One of the oldest and most important of the Ionian cities, Miletus boasts a Mycenean colony on the site dating from the 2nd millennium B.C. The city entered a very properous period in the 7th century B.C. with the establishment of colonies on the Black Sea and in Egypt and eventually became a center of Western thought with the pre-Socratic school of philosophers. It fell to Persian domination in 546 B.C. and was destroyed by them in 494 B.C. However, during the Hellenistic period it regained its importance as a center of commerce and art and functioned as an independent city during the Roman era.
The theatre is the most well-preserved building in the present excavation. First erected in the 4th century B.C., it was altered in Hellenistic, Roman and Byzantine eras, eventually reaching a seating capacity of 15,000 in the Roman period. The auditorium had 3 sections of the cavea, each with 19 rows of seats. The upper cavea were supported by vaulted galleries on the diazomas. The stage building was 34 m. wide and originally 2 stories high. A third story was added in the Roman era.
Priene was one of the oldest of the Ionian settlements.

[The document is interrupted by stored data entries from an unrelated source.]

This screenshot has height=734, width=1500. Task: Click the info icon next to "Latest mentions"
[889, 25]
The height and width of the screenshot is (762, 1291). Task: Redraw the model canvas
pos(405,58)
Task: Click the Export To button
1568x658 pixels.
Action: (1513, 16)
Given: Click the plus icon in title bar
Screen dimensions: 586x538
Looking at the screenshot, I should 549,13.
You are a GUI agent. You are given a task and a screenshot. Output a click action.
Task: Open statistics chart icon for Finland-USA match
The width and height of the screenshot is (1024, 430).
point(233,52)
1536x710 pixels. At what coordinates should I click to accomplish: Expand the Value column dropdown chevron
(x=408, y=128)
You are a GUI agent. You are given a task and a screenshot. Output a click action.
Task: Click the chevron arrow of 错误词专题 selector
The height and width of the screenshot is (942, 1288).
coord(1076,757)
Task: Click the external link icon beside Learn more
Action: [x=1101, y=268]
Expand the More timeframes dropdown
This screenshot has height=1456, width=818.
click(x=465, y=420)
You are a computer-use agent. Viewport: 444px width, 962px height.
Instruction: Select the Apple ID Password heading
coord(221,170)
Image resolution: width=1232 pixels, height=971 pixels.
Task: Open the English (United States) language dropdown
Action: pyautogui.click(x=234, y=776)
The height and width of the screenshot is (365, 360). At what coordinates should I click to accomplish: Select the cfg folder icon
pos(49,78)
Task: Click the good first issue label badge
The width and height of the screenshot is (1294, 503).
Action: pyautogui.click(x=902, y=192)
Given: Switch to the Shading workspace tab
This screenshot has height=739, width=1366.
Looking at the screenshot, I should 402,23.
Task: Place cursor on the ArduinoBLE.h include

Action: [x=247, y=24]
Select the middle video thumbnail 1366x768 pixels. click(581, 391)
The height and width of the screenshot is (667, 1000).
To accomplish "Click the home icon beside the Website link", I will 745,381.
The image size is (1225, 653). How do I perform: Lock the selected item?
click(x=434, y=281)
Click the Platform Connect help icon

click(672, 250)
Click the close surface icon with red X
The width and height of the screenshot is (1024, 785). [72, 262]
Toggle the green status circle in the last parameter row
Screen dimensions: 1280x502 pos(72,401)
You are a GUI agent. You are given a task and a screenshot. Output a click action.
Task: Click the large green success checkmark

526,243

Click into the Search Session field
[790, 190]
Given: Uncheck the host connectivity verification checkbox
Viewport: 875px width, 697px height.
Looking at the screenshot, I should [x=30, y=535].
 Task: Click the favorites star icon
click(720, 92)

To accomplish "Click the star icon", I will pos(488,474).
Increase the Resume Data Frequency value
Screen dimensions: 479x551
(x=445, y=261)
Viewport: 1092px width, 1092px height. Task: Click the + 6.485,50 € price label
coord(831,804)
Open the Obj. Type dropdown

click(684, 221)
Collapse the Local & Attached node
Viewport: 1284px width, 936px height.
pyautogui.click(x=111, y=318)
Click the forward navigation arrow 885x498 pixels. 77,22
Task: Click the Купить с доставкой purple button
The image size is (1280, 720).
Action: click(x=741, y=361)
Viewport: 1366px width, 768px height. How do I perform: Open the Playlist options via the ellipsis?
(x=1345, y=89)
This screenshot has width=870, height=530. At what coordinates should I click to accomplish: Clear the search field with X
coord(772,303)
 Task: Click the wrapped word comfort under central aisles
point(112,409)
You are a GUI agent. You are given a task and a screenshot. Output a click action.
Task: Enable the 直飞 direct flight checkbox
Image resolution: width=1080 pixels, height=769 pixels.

Although the exact date of its founding has not been determined, coins dating to 500 B.C. have been found. The new city was founded on the present site in 350 B.C. It was important as an artistic rather than a political center.
Built in the 4th century B.C., the theatre is an example of Hellenistic design which utilized the natural slope of a hill. The auditorium was horseshoe-shaped with an estimated 50 rows of seats providing a seating capacity of 5000. The seats were bisected by 6 narrow staircases. In the middle of the 5th row were special seats with backs (prohedria) for dignitaries. There was also a row of backed seates on the first row which surrounded the orchestra. This row also contained 5 armchair seats spaced throughout the row of backed seats.
The orchestra was made of beaten earth. Although there was no evidence of an altar in the orchestra (typical of classical Greek stage design), there was an altar in the middle of the prohedria in the first row of seats. The stage building had a colonnaded proskenion (in front of the skene) which was 21 m. long and 2.75 m. wide with 12 doric supports or columns. These 12 columns provided 11 spaces or intercolumnations. Actors entered and exited from the 3rd, 6th, and 9th, while the 4th, 5th, 7th and 8th intercolumnated spaces were utilized for pinakes or painted panels of scenery. The 2-storied skene had 3 rooms on each floor. Today only the lower floor is partially standing. The proskenion, used as the acting area in Roman times, was enlarged in width by 2 m. which was accomplished by knocking out the front wall of the skene.